Administration officials apparently felt pressure from the global credit markets to say where they were heading. But they would have done themselves a favor if they had described Geithner’s speech as an interim report, not a comprehensive plan.

Geithner’s brutal candor -- “We will have to try things we never tried before. We will make mistakes” -- didn’t reassure a nervous market either.

Most intriguing for Obama-watchers, the half-finished plan forced signs of internal discord to the surface. Before the speech, the New York Times reported that the Treasury secretary had fought off pressure from Obama’s chief political strategist, David Axelrod, for tougher conditions on financial institutions.

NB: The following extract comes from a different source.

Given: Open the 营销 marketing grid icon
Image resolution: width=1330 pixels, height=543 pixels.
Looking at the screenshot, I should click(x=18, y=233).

After the speech, Axelrod’s defense of Geithner was less than ringing. “Wall Street was hoping for a complete answer to some really complex and expensive problems, and what Secretary Geithner laid out didn’t meet those expectations,” he said, accurately. Others in the administration privately agreed that the rollout turned a proposal that should have been a public hit (it includes big increases in help with mortgages and consumer loans) into an unforced error. That kind of internal tension was almost invisible before Jan. 20.

Take the short view -- the last two weeks -- and the Obama presidency has clearly run into turbulence. “Some may call it amateur hour,” Obama’s chief of staff, Rahm Emanuel, acknowledged with a sardonic smile last week.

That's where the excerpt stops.